1.3 Create Service (with ALB)
# Create target group (port 8888, health check /health)
aws elbv2 create-target-group \
--name qhook-tg \
--protocol HTTP \
--port 8888 \
--vpc-id vpc-xxxxxxxx \
--target-type ip \
--health-check-path /health
# Create ECS service
aws ecs create-service \
--cluster default \
--service-name qhook \
--task-definition qhook \
--desired-count 2 \
--launch-type FARGATE \
--network-configuration "awsvpcConfiguration={subnets=[subnet-aaa,subnet-bbb],securityGroups=[sg-xxx],assignPublicIp=DISABLED}" \
--load-balancers "targetGroupArn=arn:aws:elasticloadbalancing:...:targetgroup/qhook-tg/xxx,containerName=qhook,containerPort=8888"
1.4 RDS PostgreSQL
- Allow port
5432from the ECS task security group in the RDS security group - Store
DATABASE_URLin Secrets Manager (already referenced in the task definition above) - Grant
secretsmanager:GetSecretValuepermission toexecutionRoleArn
aws secretsmanager create-secret \
--name qhook/database-url \
--secret-string "postgres://qhook:password@rds-host:5432/qhook"
1.5 Environment Variables
| Variable | Description | Example |
|---|---|---|
DATABASE_URL |
DB connection string (via Secrets Manager) | postgres://user:pass@host:5432/qhook |
RUST_LOG |
Log level | qhook=info |
STRIPE_WEBHOOK_SECRET |
Webhook secret (via Secrets Manager) | whsec_... |
QHOOK_CONFIG |
Config file path (default: /data/qhook.yaml) |
/data/qhook.yaml |
2. EC2 (Single Instance)
For small-scale or test environments.
2.1 Docker + docker-compose
docker-compose.prod.yaml:
services:
qhook:
image: qhook:latest
restart: always
ports:
- "127.0.0.1:8888:8888"
volumes:
- ./qhook.yaml:/data/qhook.yaml:ro
- qhook-data:/data/db
environment:
- RUST_LOG=qhook=info
- DATABASE_URL=postgres://qhook:password@db:5432/qhook
db:
image: postgres:16-alpine
restart: always
volumes:
- pgdata:/var/lib/postgresql/data
environment:
- POSTGRES_USER=qhook
- POSTGRES_PASSWORD=password
- POSTGRES_DB=qhook
volumes:
qhook-data:
pgdata:
docker compose -f docker-compose.prod.yaml up -d
2.2 systemd Service
For running the binary directly without Docker Compose.
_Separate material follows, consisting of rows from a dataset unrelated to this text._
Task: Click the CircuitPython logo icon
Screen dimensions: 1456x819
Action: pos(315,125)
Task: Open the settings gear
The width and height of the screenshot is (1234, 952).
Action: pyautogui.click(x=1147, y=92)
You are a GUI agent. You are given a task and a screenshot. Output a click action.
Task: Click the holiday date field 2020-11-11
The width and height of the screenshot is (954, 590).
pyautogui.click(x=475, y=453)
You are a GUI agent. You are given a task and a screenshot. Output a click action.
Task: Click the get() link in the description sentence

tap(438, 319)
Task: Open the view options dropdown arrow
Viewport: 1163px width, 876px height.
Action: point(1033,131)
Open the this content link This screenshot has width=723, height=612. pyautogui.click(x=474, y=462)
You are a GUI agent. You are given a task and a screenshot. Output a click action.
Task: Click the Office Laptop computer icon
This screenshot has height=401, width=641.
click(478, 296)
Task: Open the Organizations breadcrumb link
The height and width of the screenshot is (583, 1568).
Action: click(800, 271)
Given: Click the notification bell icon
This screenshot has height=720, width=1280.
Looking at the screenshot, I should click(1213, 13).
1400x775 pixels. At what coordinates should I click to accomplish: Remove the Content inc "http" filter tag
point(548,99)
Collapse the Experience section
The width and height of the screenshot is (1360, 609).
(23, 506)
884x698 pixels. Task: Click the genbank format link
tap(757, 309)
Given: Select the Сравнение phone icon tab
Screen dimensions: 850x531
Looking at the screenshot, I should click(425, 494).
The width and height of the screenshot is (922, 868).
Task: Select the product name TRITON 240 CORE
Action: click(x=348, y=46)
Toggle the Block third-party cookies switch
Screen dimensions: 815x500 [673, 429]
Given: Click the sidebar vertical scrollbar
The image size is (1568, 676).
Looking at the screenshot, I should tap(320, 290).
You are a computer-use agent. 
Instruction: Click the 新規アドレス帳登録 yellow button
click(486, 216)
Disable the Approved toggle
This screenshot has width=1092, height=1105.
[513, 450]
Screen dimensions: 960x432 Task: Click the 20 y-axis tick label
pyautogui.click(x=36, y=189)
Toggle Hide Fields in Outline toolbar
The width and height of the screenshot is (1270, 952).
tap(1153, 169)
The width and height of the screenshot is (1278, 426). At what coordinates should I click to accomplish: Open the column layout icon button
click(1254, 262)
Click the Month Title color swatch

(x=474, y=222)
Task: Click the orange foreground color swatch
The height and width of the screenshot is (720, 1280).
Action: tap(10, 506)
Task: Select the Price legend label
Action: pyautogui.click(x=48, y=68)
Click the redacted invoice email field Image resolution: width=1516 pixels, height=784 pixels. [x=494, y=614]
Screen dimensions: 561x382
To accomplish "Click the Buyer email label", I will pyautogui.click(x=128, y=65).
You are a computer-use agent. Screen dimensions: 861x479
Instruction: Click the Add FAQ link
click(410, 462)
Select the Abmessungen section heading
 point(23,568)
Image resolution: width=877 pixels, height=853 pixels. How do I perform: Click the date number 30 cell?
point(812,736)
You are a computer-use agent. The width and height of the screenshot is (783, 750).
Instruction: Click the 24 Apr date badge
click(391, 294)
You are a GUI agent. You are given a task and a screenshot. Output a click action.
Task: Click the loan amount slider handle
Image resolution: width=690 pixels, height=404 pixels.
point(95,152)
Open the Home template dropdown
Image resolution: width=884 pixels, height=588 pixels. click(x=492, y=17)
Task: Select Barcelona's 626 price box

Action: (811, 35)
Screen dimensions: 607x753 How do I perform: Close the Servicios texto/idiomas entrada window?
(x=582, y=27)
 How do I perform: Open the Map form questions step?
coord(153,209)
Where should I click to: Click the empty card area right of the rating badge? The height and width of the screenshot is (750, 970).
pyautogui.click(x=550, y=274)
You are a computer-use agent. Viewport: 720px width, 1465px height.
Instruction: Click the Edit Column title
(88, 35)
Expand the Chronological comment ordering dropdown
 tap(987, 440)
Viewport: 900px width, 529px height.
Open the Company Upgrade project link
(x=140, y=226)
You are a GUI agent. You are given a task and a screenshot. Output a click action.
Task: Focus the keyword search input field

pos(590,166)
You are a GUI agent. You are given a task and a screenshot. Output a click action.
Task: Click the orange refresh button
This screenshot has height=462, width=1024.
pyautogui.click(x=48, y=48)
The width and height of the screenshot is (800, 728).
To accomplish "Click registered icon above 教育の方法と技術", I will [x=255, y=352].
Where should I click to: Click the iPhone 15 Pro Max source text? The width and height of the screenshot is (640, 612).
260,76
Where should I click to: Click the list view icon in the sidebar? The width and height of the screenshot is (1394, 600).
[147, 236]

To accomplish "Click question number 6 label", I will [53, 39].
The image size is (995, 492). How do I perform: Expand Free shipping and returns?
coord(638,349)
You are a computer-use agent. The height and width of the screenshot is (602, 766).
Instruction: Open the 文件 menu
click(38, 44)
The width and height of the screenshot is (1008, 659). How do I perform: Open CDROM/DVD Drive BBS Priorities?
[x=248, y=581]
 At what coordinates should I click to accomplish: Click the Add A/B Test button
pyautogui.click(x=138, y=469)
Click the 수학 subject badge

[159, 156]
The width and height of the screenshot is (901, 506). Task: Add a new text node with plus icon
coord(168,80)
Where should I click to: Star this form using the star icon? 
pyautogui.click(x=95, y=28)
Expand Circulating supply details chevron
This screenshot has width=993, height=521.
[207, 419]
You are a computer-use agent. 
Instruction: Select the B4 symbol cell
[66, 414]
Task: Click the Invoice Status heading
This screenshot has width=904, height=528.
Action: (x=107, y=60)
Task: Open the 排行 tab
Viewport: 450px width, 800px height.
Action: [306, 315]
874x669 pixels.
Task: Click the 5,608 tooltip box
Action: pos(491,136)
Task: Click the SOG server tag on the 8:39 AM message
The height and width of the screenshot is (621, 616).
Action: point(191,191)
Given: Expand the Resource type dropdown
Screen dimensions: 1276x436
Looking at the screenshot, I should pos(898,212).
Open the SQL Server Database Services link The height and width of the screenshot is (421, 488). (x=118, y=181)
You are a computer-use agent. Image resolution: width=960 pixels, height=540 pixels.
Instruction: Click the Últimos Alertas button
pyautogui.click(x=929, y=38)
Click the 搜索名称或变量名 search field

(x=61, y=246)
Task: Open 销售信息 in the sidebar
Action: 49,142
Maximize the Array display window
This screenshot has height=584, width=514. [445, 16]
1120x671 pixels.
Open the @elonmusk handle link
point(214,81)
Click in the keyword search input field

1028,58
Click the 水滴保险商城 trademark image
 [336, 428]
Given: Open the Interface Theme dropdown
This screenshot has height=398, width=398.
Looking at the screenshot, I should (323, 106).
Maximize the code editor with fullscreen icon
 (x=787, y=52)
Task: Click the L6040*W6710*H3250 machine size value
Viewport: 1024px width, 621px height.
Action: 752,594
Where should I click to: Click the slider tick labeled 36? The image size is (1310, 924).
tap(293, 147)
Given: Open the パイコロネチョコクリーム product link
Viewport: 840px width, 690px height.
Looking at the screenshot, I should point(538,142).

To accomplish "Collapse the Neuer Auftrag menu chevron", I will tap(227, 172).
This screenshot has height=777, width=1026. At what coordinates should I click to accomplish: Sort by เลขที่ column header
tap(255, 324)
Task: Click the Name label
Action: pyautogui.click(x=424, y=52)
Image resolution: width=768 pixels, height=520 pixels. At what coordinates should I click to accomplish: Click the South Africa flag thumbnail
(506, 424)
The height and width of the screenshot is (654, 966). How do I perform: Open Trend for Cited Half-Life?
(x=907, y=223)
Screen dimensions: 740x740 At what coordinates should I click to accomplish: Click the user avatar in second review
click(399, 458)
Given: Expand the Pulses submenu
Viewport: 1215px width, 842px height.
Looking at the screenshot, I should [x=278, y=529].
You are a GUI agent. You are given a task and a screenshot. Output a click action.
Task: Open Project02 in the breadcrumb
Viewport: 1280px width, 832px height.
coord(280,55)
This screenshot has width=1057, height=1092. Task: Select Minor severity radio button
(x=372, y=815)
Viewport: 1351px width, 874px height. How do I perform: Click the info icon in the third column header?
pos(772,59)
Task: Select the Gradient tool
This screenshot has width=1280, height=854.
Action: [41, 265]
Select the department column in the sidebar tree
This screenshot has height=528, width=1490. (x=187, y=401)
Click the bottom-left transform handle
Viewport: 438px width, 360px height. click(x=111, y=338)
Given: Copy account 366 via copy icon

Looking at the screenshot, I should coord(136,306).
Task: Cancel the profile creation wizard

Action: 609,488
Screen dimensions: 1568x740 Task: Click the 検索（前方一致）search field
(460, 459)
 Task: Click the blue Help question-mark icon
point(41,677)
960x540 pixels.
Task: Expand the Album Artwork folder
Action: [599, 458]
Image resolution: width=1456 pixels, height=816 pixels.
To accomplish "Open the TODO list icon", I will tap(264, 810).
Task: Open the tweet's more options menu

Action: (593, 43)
/etc/systemd/system/qhook.service:
[Unit]
Description=qhook event gateway
After=network.target postgresql.service
[Service]
Type=simple
User=qhook
Group=qhook
ExecStart=/usr/local/bin/qhook start --config /data/qhook.yaml
Restart=always
RestartSec=5
Environment=RUST_LOG=qhook=info
Environment=DATABASE_URL=postgres://qhook:password@localhost:5432/qhook
WorkingDirectory=/data
LimitNOFILE=65535
[Install]
WantedBy=multi-user.target
sudo systemctl daemon-reload
sudo systemctl enable --now qhook
2.3 Nginx Reverse Proxy
/etc/nginx/sites-available/qhook:
server {
listen 80;
server_name webhook.example.com;
# Redirect to HTTPS (after obtaining cert via Let's Encrypt)
return 301 https://$host$request_uri;
}
server {
listen 443 ssl http2;
server_name webhook.example.com;
ssl_certificate /etc/letsencrypt/live/webhook.example.com/fullchain.pem;
ssl_certificate_key /etc/letsencrypt/live/webhook.example.com/privkey.pem;
location / {
proxy_pass http://127.0.0.1:8888;
proxy_set_header Host $host;
proxy_set_header X-Real-IP $remote_addr;
proxy_set_header X-Forwarded-For $proxy_add_x_forwarded_for;
proxy_set_header X-Forwarded-Proto $scheme;
# Webhook payloads can be large
client_max_body_size 10m;
}
}
sudo ln -s /etc/nginx/sites-available/qhook /etc/nginx/sites-enabled/
sudo nginx -t && sudo systemctl reload nginx
3. Lambda + API Gateway (Not Recommended)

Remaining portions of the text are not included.